Early life and education
Beckles was born on 12 September 1961 in Borde Narve Village, three months before parliament history was created in Trinidad and Tobago growing up without electricity or running water. Her father, Lionel Beckles, worked for the Oilfield Workers' Trade Union and she has four brothers and one sister. She attended St Raphael's Grade School and St Joseph's Convent, San Fernando. She graduated from the University of the West Indies, Barbados and Hugh Wooding Law School.

Career
Beckles has practised as an attorney since 1988, attached to the Chambers of Theodore R Guerra and Associates.

Beckles first entered parliament when she was appointed an opposition Senator for the People's National Movement (PNM) in 1995. She was then elected to the House of Representatives representing the Arima constituency in 2000, serving until 2010. She was appointed Minister for Social Development in 2001, Minister for Culture and Tourism in 2002, and Minister for Public Utilities and the Environment in 2003.
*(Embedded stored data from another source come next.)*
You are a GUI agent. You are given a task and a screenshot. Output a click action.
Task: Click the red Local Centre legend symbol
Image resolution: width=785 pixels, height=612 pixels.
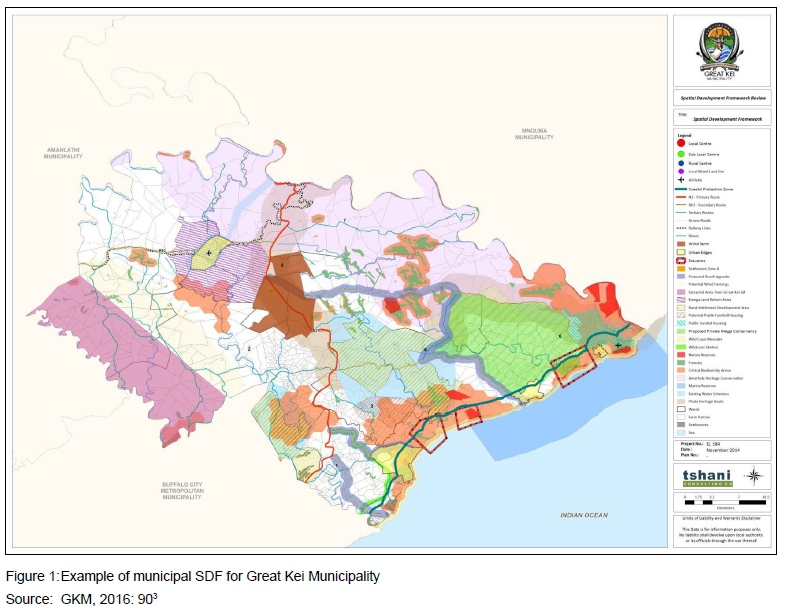(x=683, y=144)
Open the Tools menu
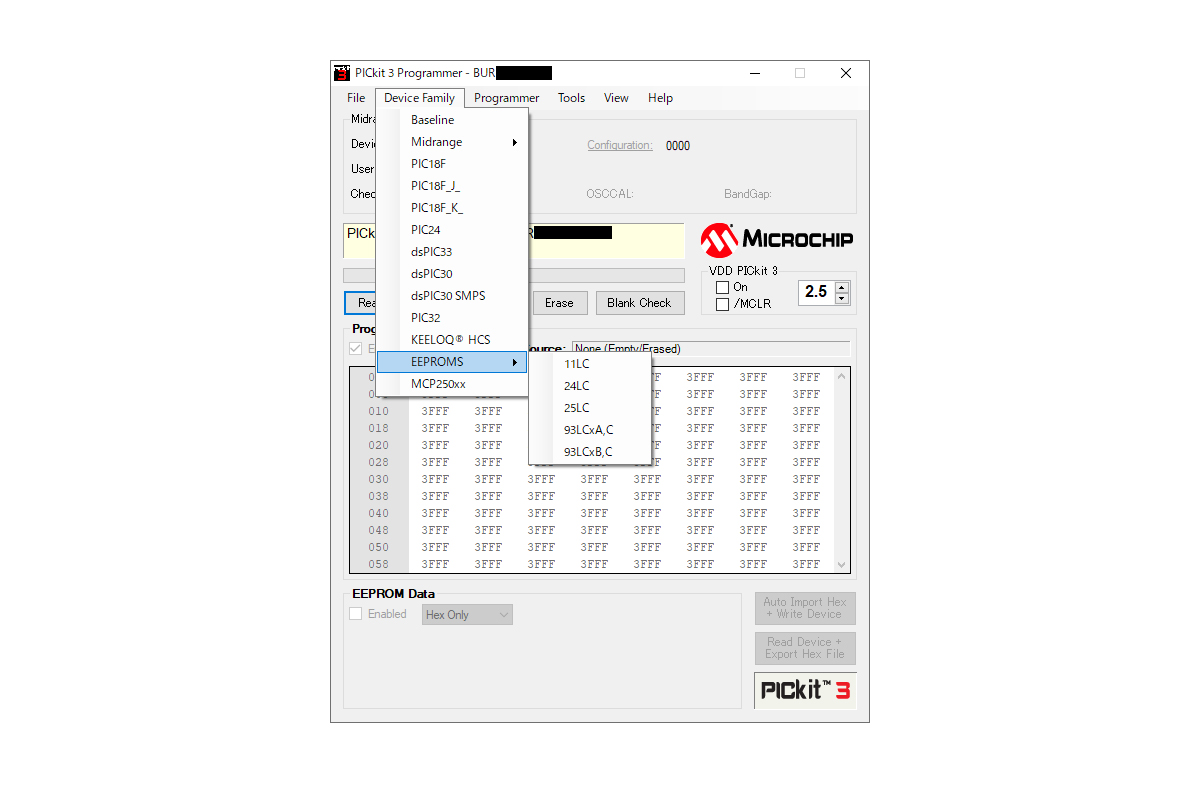Image resolution: width=1200 pixels, height=800 pixels. coord(571,98)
Beckles was Trinidad and Tobago's first female Deputy Speaker of the Parliament from 2007 until 2010 and served as Leader of Opposition Business from 2010 until 2013. In November 2012, she was elected lady vice-chair of the PNM, but she was dropped from the senate by party leader Keith Rowley in December 2013. In May 2014, she unsuccessfully challenged Rowley for the leadership of the party. On 4 February 2015, she was rejected in her bid to represent the PNM for the constituency of Arima in the 2015 general election.

Beckles was appointed Trinidad and Tobago's Permanent Representative to the UN by Prime Minister Rowley in August 2016. She postponed taking up the appointment to attend the funeral of former Prime Minister Patrick Manning in July.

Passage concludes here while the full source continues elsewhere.